§ **DIRECTIONS**: An exact reproduction of all the entries is the expected answer.

BEGIN

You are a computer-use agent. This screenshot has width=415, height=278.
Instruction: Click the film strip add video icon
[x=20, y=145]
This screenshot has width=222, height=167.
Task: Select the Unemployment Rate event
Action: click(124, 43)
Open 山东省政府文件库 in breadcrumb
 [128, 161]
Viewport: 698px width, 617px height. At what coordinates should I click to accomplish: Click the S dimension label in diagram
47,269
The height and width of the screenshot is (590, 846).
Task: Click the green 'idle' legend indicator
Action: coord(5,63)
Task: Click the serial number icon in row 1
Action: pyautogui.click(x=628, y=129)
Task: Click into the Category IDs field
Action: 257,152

END

§ **ANSWER SPACE**:
You are a computer-use agent. This screenshot has width=415, height=278.
Instruction: Click the film strip add video icon
[x=20, y=145]
This screenshot has width=222, height=167.
Task: Select the Unemployment Rate event
Action: click(124, 43)
Open 山东省政府文件库 in breadcrumb
 [128, 161]
Viewport: 698px width, 617px height. At what coordinates should I click to accomplish: Click the S dimension label in diagram
47,269
The height and width of the screenshot is (590, 846).
Task: Click the green 'idle' legend indicator
Action: coord(5,63)
Task: Click the serial number icon in row 1
Action: pyautogui.click(x=628, y=129)
Task: Click into the Category IDs field
Action: 257,152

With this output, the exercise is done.